> Problem
Copy the entries exactly. Leave nothing out and add nothing.

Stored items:
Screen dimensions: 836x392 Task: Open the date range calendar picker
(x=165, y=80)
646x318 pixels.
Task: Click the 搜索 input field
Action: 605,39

> Exercise solution
Screen dimensions: 836x392 Task: Open the date range calendar picker
(x=165, y=80)
646x318 pixels.
Task: Click the 搜索 input field
Action: 605,39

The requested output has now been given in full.